In ancient Greek poleis laws and customs varied and so it did the ‘path’ that young people had to make to become a citizen.
If we consider the two most representative models, i.e. the Athenians and the Spartans, we notice that the educational processes were already distinguished in their name: while the Athenian program was universally known as παιδεία (paideia), Spartans rather called it ἀγωγή (agōgē).
The παιδεία consisted of physical, cultural and psychological education aimed at achieving the individual’s harmonious participation to society through the assimilation of the Athenian ethos.
At the centre of παιδεία is the παῖς (pais), who concludes its education with a two-year period of ephebeia, preparing itself for the military tasks of the hoplite: the future citizen must share the ideology of the polis and take on his duties towards the community as a counterpart to those rights he would enjoy.
Until the ephebeia, however (so for eighteen years), families were totally free to choose the teachers and the educative paths for their children according to their own economic availability.
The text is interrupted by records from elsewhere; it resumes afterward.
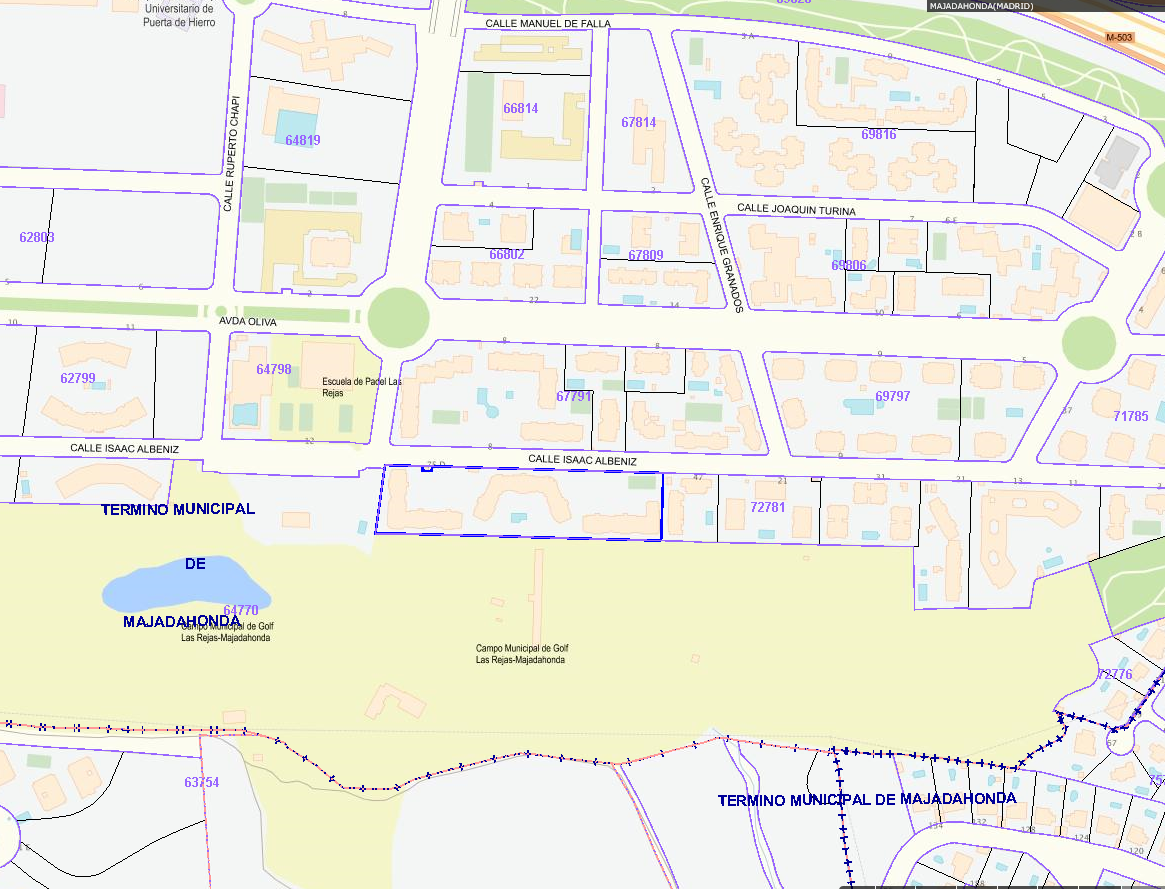Click the parcel block labeled 67814
Image resolution: width=1165 pixels, height=889 pixels.
coord(638,122)
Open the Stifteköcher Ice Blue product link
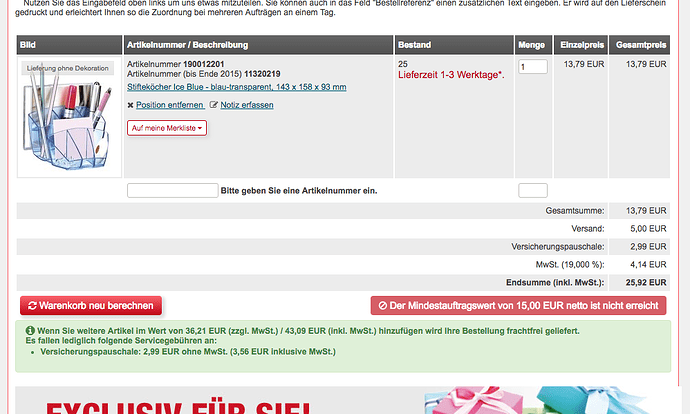This screenshot has height=414, width=690. [x=237, y=87]
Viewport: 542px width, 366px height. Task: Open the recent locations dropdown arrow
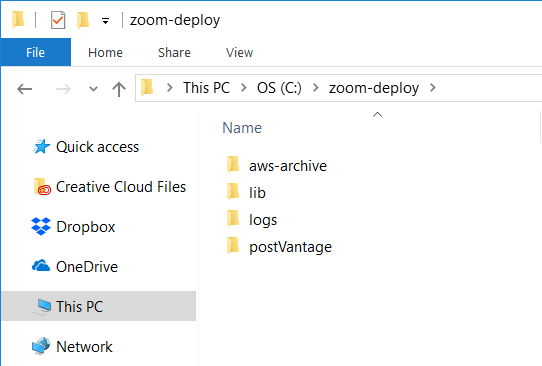click(x=93, y=89)
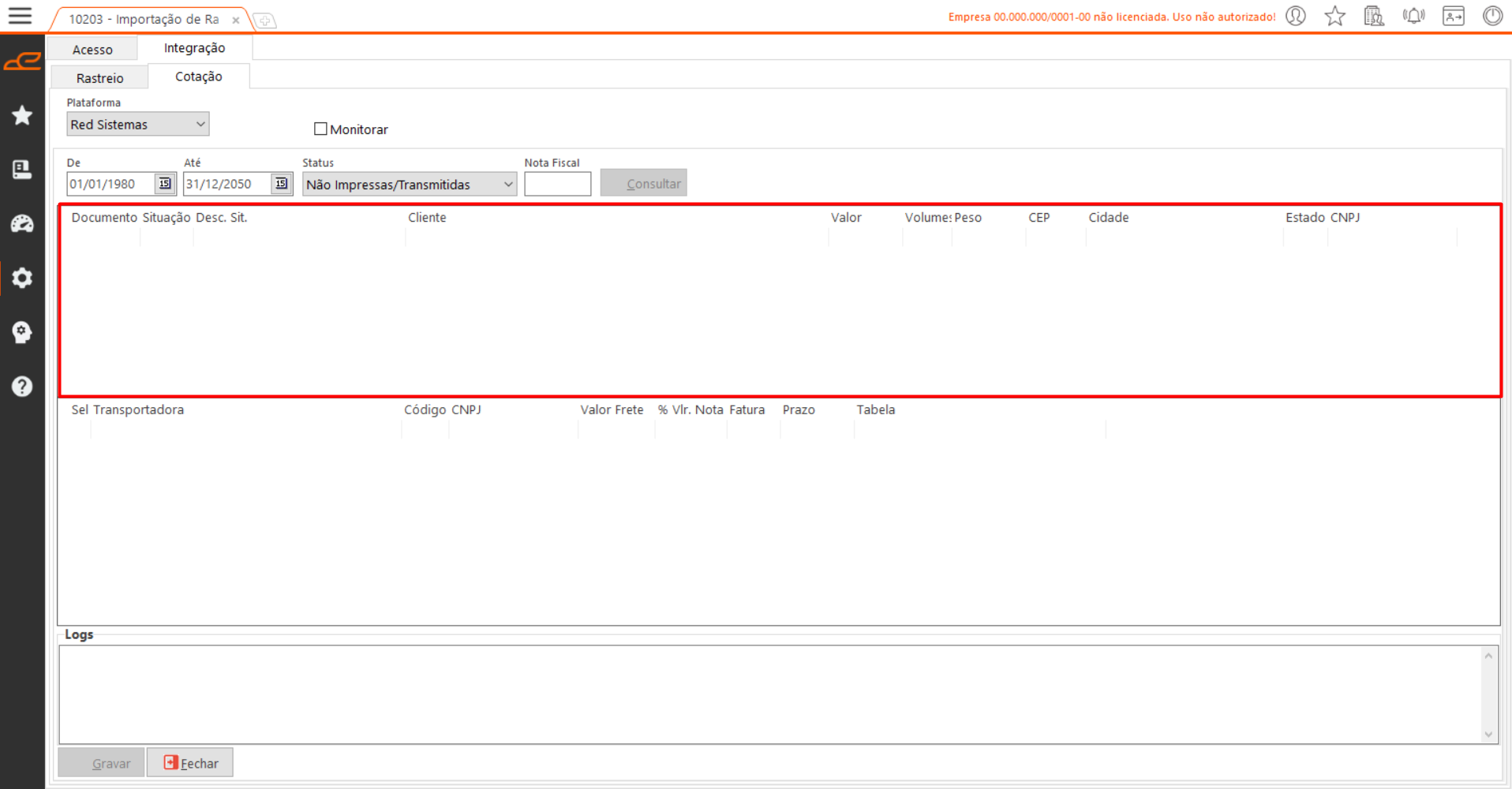The width and height of the screenshot is (1512, 789).
Task: Click the user profile icon in top bar
Action: [x=1296, y=16]
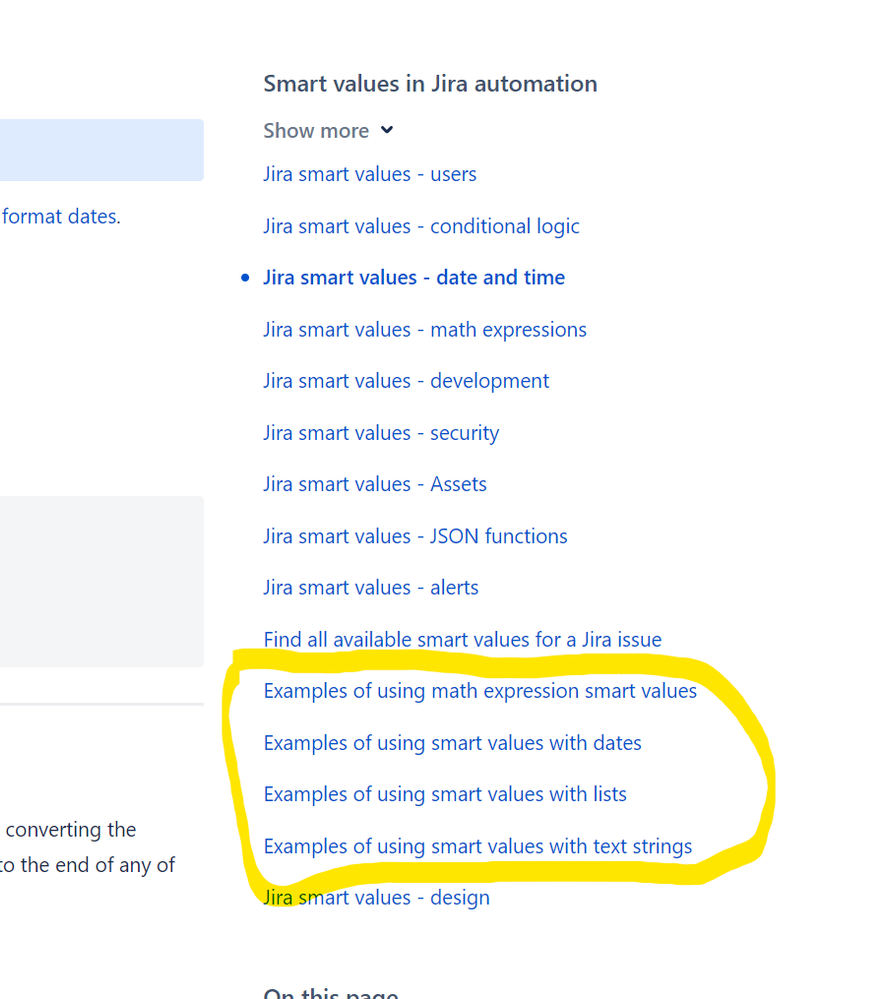Open Find all available smart values page
This screenshot has width=887, height=999.
tap(462, 639)

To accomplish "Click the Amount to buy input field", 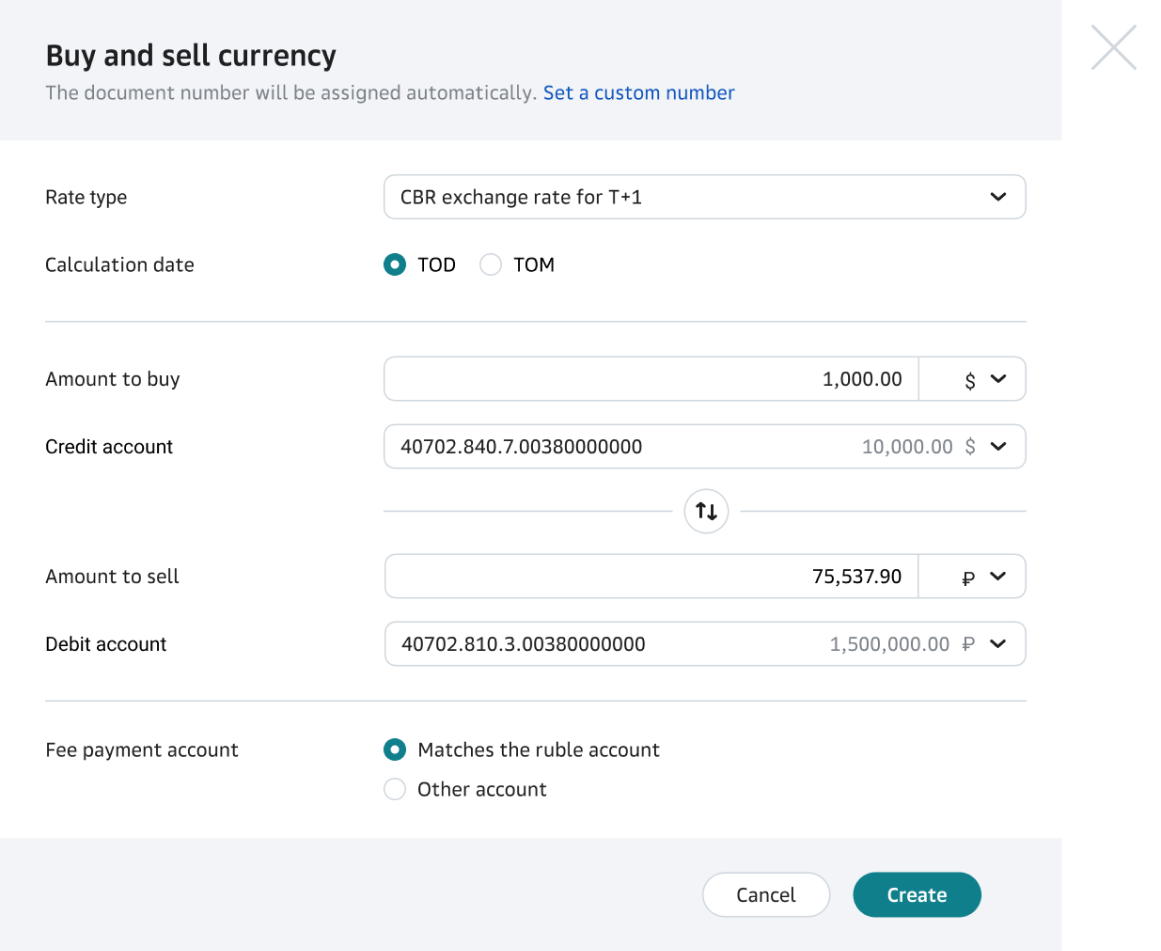I will (651, 380).
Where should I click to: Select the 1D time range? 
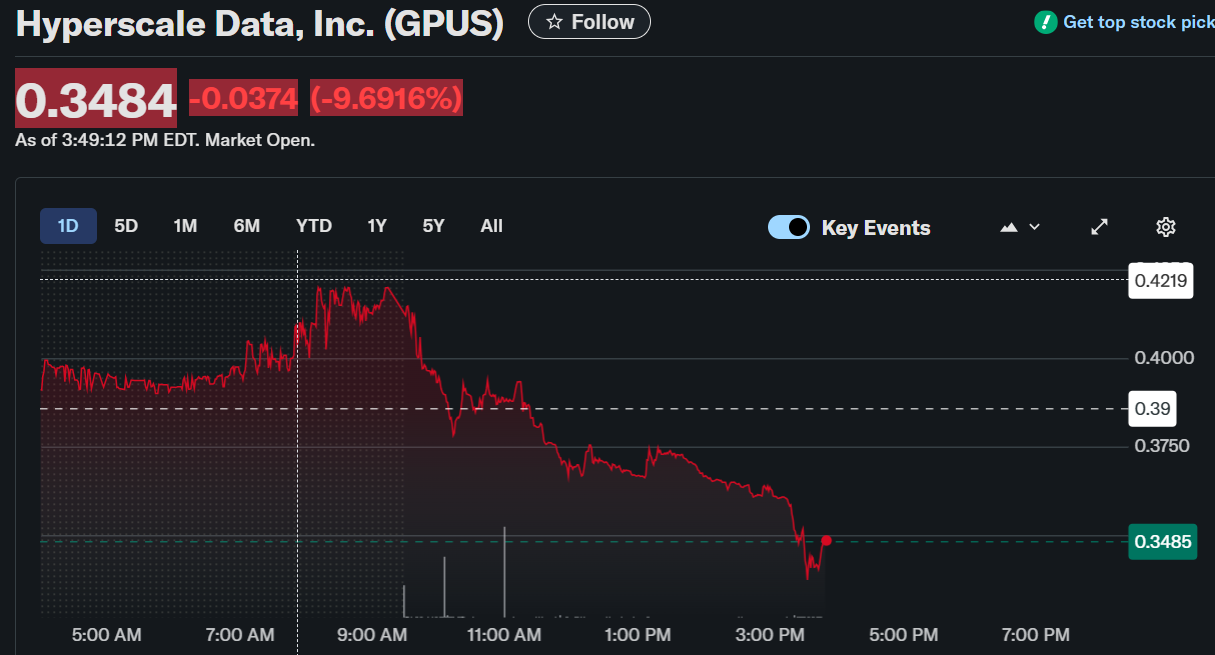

At the centre is Sparta: young Spartans certainly had to find a great physical and moral strength to resist the tests, imitating the example of the best and the greatest, up until the real initiation constituted by trials of courage and resistance. The Spartan ἀγωγή probably reflected the oldest type of Greek education stiffened by the traditionalism of Sparta, for the polis literally controlled and ‘owned’ the children the time they turned seven until their death.
At any rate, in both cases the education was a matter of the state because the social identity was a fundamental pillar of the poleis and the individual was incorporated into a set of rules that constituted his identity. The πολίτης (politēs), that is the legal person, derived its very existence from the πόλις (polis).